Por outro lado, a imprensa francesa demonstra, nesta segunda-feira, com expressões como "Cruel", "Pesar eterno" e "Tão perto do sonho", toda sua amargura com a derrota da França na final da Copa do Mundo-2006.

O diário esportivo "L'Equipe" estampa em sua manchete "Lamentos eternos". Em cada uma das páginas do jornal dedicadas à final da Copa, há um título amargurado pela derrota francesa: "Zidane, uma saída falida", "Sonhávamos com outro final", "A consternação e as lágrimas", "Às lágrimas, cidadãos", entre outros.

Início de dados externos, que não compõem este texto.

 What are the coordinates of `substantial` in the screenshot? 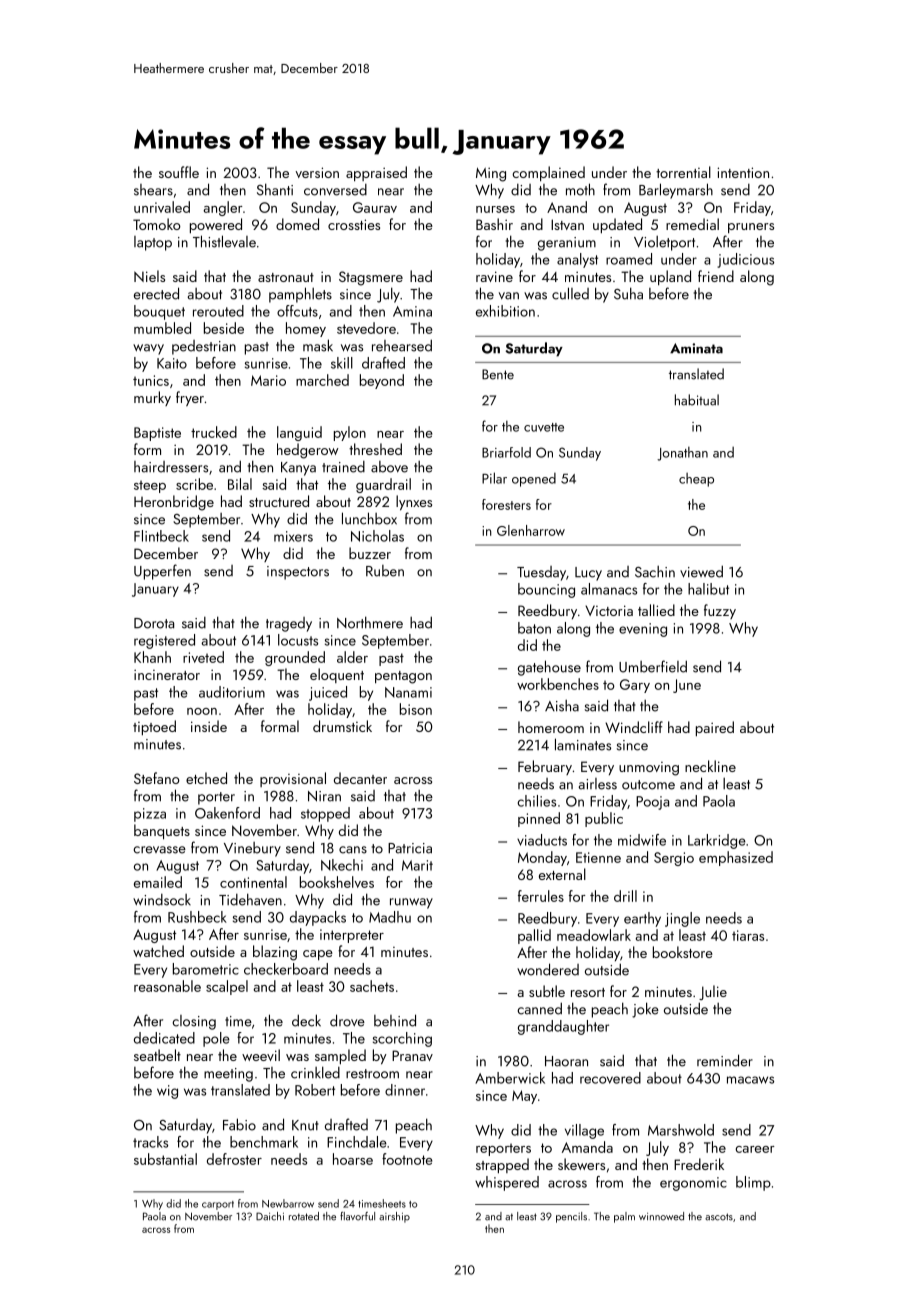 It's located at (165, 1159).
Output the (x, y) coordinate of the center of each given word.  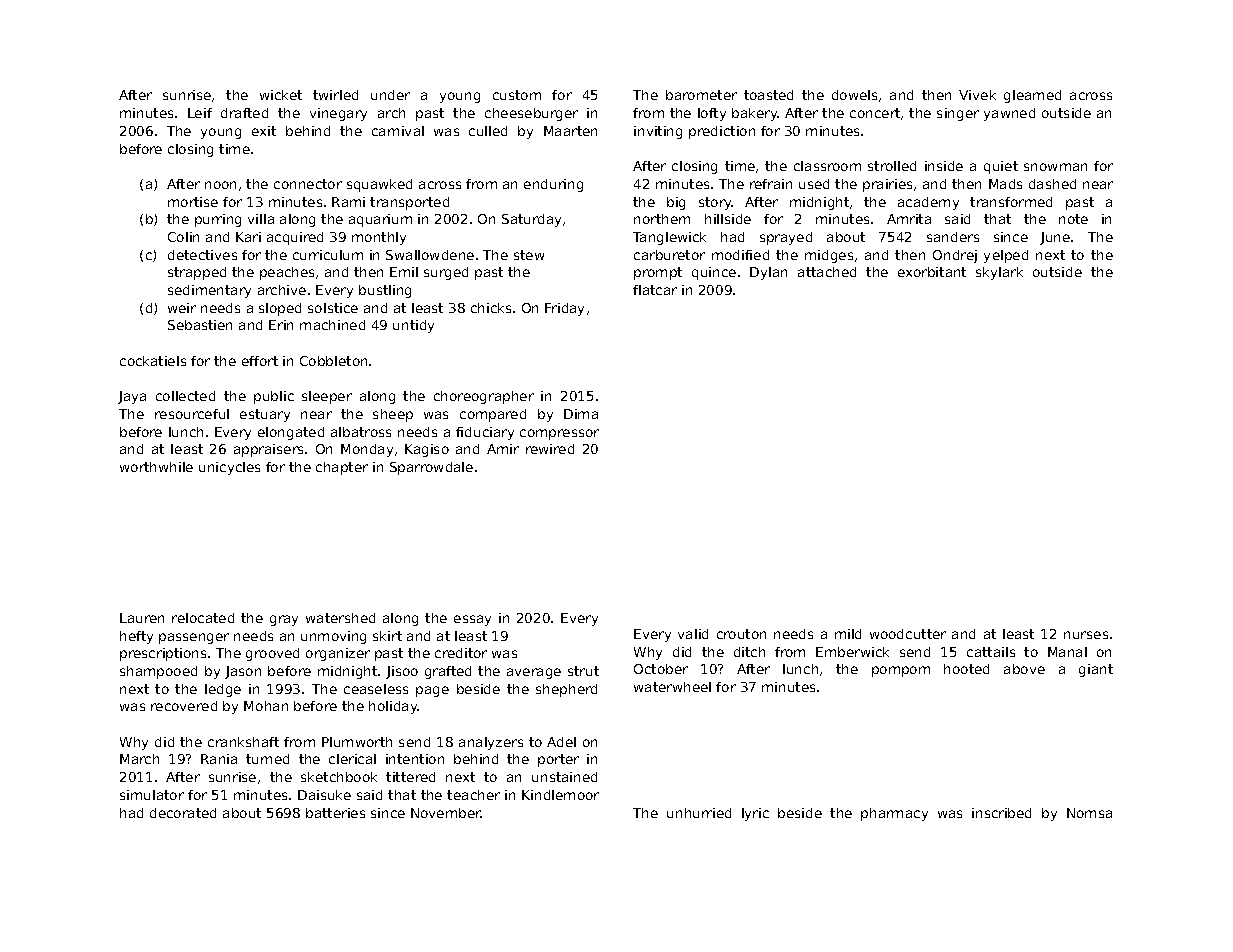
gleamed (1032, 96)
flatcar (655, 290)
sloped (280, 309)
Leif (200, 113)
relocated (203, 618)
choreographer (484, 397)
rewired (550, 449)
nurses (1086, 635)
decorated (183, 813)
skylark (999, 273)
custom (517, 95)
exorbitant (932, 272)
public (274, 397)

O colunista Claude Droussent, do "L'Equipe", demonstrou toda sua frustração com Zidane pela expulsão. "Como isso pôde acontecer com um homem como você?". E diz adiante: "Te imagino muito desgraçado esta manhã".

O "Libération", por sua vez, estampa a palavra "Cruel" em letras enormes sobre uma foto de Zidane com as mãos na cabeça. Em editorial, o jornal explica que "há um mês, a França sonhava com Zidane. Esta manhã acorda com Chirac [presidente do país]. França, terra de contraste que, mesmo quando joga bola, já não consegue dominar o mundo".

Na capa do também de esquerda "L'Humanité", que elogia a raça e a superação da seleção francesa no caminho à final, a manchete é "Bravo de todas as formas".

Já o "Le Figaro", famoso pela postura conservadora, optou por destacar a boa atuação da campeã. "Itália arrasa a França", diz o título. Na reportagem, o jornal lembra o escândalo que tomou conta do futebol italiano. "Como em 1982, depois do escândalo do Totonero [de apostas ilegais], o triunfo italiano tem perfume de redenção", diz.

O popular "Le Parisien", cuja manchete é um estranho "Obrigado!", diz que é "cruel tropeçar tão perto da meta".

Os anfitriões

Para a revista alemã "Spiegel", "esta final de Copa do Mundo foi digna de um grande torneio: a Itália desafiou todas as previsões negativas e se tornou a nova campeã após a disputa nos pênaltis. A França perdeu tragicamente e viu a saída ingloriosa de um dos maiores jogadores da história".

E as críticas a Zidane continuam. "Os heróis transformam momentos pequenos em grandiosos, eles brilham e tudo ao seu redor desaparece. Às vezes, os heróis é que estão num grande momento mas se transformam em pequenos e desaparecem. A estupidez é que as falhas vêm logo em seguida da ascensão e são elas que ficam cravadas na memória para sempre", diz a revista sobre o meia francês.

"Esse momento final é o que decide se o herói brilhará eternamente ou será lembrado de maneira trágica", acrescenta.

"No último momento de Zidane como jogador de futebol, ele inclina o corpo pra frente, coloca a cabeça na altura dos ombros e acerta Materazzi com toda força no tórax", continua a "Spiegel", "o resultado: a derrota para os italianos na final após uma disputa de pênaltis sem o capitão, que cobraria o primeiro pênalti francês".